_Work to be completed_:
Among the entries below, take the line with "Open the 文件 menu" and the line with "This screenshot has width=680, height=570.", and output them and every line between them exactly, with nothing else.

_The input_:

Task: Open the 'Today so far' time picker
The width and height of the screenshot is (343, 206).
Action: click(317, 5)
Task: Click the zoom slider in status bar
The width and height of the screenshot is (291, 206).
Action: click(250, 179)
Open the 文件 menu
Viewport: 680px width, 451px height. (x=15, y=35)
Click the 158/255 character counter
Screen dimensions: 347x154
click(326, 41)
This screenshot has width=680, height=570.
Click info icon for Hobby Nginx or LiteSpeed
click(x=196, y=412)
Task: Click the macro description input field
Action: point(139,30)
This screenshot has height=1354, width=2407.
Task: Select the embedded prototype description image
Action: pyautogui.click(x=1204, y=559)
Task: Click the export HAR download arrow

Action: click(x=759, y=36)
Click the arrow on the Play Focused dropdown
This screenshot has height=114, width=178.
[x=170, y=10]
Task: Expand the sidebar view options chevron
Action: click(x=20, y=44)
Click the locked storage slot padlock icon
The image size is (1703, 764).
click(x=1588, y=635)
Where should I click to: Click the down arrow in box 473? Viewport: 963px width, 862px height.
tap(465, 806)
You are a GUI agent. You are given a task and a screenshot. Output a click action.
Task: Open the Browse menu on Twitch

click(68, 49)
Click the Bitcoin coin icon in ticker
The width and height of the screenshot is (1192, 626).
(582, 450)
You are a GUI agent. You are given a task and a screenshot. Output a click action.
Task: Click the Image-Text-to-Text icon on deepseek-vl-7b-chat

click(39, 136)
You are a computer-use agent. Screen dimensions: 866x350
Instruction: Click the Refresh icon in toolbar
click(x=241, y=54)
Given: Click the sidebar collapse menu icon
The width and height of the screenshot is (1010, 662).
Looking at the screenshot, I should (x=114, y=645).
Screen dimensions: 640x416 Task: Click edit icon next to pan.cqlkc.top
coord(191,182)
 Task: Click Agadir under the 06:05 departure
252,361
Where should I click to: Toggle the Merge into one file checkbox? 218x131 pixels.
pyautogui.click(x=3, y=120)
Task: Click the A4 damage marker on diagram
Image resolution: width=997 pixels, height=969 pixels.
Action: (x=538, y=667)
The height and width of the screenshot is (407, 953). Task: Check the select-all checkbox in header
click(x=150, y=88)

_Your response_:
Open the 文件 menu
Viewport: 680px width, 451px height. (x=15, y=35)
Click the 158/255 character counter
Screen dimensions: 347x154
click(326, 41)
This screenshot has width=680, height=570.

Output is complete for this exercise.